EXERCISE DESCRIPTION:
Please write out the final portion of the records below exactly: the line containing "The Next Generation", every line after it, and nothing else.

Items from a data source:
BEGIN

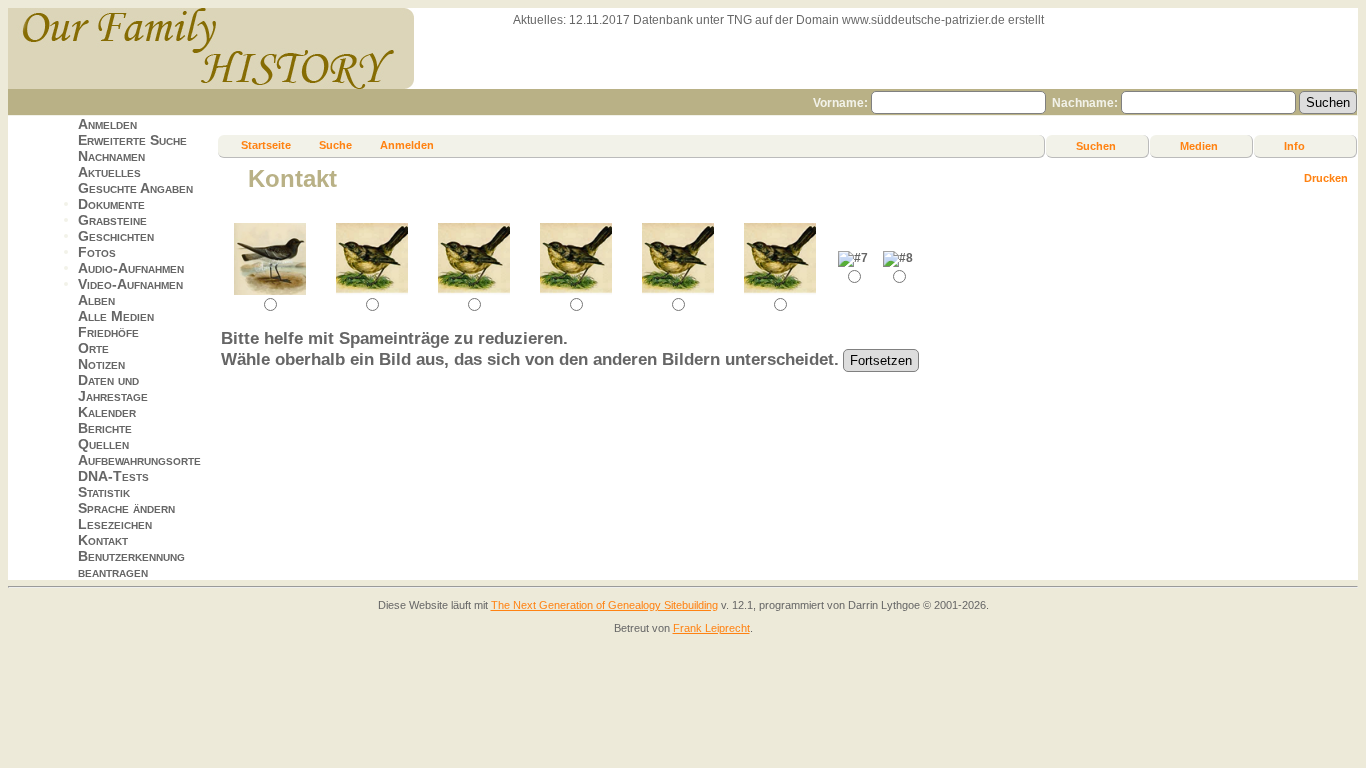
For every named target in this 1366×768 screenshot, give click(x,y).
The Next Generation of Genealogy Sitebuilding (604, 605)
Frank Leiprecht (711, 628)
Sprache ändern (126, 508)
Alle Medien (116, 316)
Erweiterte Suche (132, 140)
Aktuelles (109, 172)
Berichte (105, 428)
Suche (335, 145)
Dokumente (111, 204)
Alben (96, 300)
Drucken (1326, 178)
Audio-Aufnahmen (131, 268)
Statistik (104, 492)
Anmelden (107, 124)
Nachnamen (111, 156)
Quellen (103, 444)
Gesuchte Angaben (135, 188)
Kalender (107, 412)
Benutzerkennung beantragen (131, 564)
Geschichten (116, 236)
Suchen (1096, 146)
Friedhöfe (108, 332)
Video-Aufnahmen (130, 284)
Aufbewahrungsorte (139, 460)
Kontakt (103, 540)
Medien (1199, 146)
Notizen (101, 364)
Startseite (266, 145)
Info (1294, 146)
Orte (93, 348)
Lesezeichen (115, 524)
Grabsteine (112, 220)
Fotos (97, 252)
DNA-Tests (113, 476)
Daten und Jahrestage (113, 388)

END

SOLUTION TO THIS EXERCISE:
The Next Generation of Genealogy Sitebuilding (604, 605)
Frank Leiprecht (711, 628)
Sprache ändern (126, 508)
Alle Medien (116, 316)
Erweiterte Suche (132, 140)
Aktuelles (109, 172)
Berichte (105, 428)
Suche (335, 145)
Dokumente (111, 204)
Alben (96, 300)
Drucken (1326, 178)
Audio-Aufnahmen (131, 268)
Statistik (104, 492)
Anmelden (107, 124)
Nachnamen (111, 156)
Quellen (103, 444)
Gesuchte Angaben (135, 188)
Kalender (107, 412)
Benutzerkennung beantragen (131, 564)
Geschichten (116, 236)
Suchen (1096, 146)
Friedhöfe (108, 332)
Video-Aufnahmen (130, 284)
Aufbewahrungsorte (139, 460)
Kontakt (103, 540)
Medien (1199, 146)
Notizen (101, 364)
Startseite (266, 145)
Info (1294, 146)
Orte (93, 348)
Lesezeichen (115, 524)
Grabsteine (112, 220)
Fotos (97, 252)
DNA-Tests (113, 476)
Daten und Jahrestage (113, 388)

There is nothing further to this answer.